Quote of the week

An ‘important purpose of section 34 [of the Constitution] is to guarantee the protection of the judicial process to persons who have disputes that can be resolved by law’ and that the right of access to court is ‘foundational to the stability of an orderly society. It ensures the peaceful, regulated and institutionalised mechanisms to resolve disputes, without resorting to self-help. The right of access to court is a bulwark against vigilantism, and the chaos and anarchy which it causes.
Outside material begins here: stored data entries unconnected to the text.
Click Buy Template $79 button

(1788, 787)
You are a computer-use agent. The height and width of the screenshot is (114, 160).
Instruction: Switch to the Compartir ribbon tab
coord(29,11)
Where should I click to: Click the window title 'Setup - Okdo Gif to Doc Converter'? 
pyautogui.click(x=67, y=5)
Construed in this context of the rule of law and the principle against self-help in particular, access to court is indeed of cardinal importance’.The right guaranteed s34 would be rendered meaningless if court orders could be ignored with impunity:the underlying purposes of the right — and particularly that of avoidance of self-help — would be undermined if litigants could decide which orders they wished to obey and which they wished to ignore.

Plasket AJ
Victoria Park Ratepayers' Association v Greyvenouw CC and others (511/03) [2003] ZAECHC 19 (11 April 2003)
4 June 2008

Constitutional Court lambasted for Hlophe complaint

Paul Ngobeni, a controversial University of Cape Town legal adviser (see here, here and here) has written an open letter to the judges of the Constitutional Court, lambasting them for their joint complaint against Judge President John Hlophe. The letter, published in the Business Day this morning, argues that the judges acted as a kangaroo court by making a joint complaint to the Judicial Services Commission.

Money quote:

In simple English, no matter how the remaining court members viewed the complainants’ credibility, these complainants had no business participating further in the matter in any judicial capacity whatsoever. From the moment they raised the matter, they were partisans in the controversy and the rest of the court was duty-bound to restrict or curtail their participation in it, in strict conformity with natural justice.
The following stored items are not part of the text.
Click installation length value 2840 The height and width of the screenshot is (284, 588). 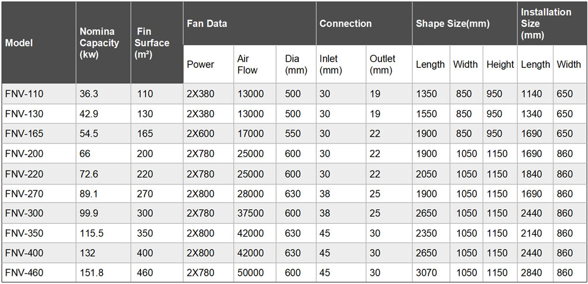coord(535,273)
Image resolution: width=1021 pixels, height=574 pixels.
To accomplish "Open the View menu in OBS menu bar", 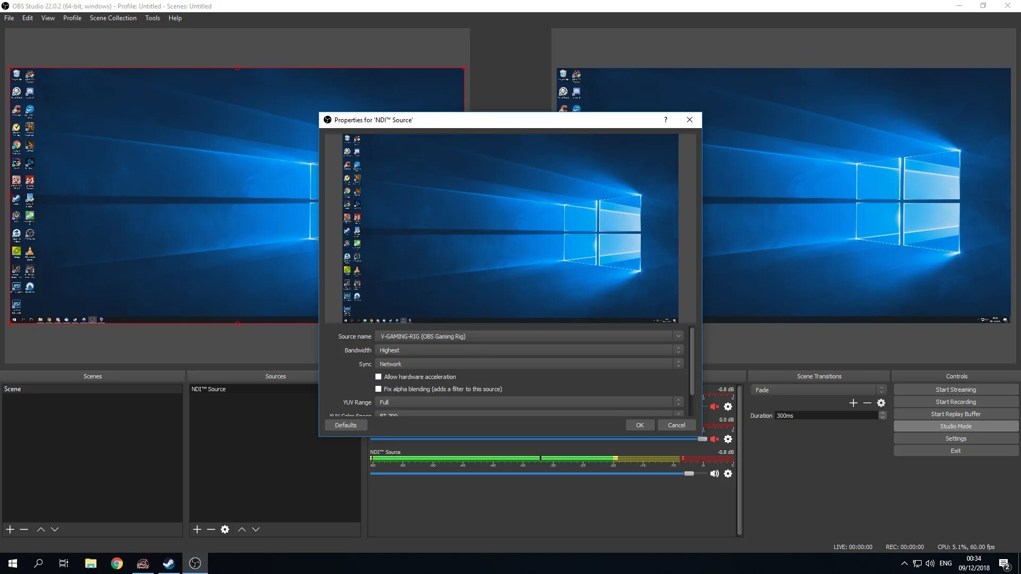I will 48,18.
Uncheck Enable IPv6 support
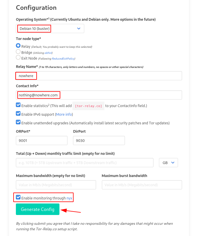The width and height of the screenshot is (206, 236). [x=18, y=113]
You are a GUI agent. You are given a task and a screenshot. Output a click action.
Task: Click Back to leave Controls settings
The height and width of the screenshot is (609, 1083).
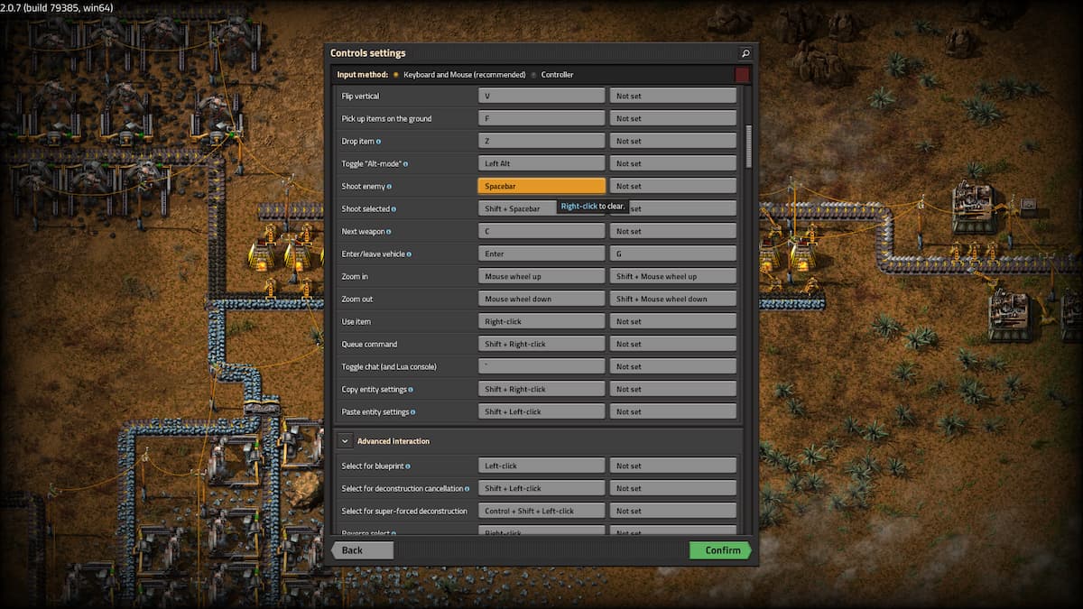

Furthermore, by adopting the said complaint as a consolidated “class action” complaint by all judges of the Constitutional Court (including those who were not contacted by Hlophe) you have effectively put judicial imprimatur on a one-sided complaint process and made findings you felt emboldened to publicise in the press, notwithstanding that the accused had not been afforded a due-process hearing.

The Hlophe case cried out for extreme caution aimed at ensuring the impartiality of the remaining uncontaminated pool of jurists. Sadly, your court threw these hallowed constitutional principles overboard and unleashed a media frenzy at Hlophe’s expense. In egregious violation of the principles of natural justice, Hlophe was denied an opportunity to respond — he was just tarred and feathered in the press as a corrupt judge.

In what court would Hlophe challenge the decision on procedural or constitutional grounds, given that the entire court has transformed itself into a complainant? You may have unleashed a tiger of a constitutional crisis that is destined to haunt us all for many years to come.

Interesting argument! I will try to respond to it later when I have some time. Needless to say, I do not agree with Mr Ngobeni who is no stranger to legal troubles. A bit like Judge President Hlophe himself.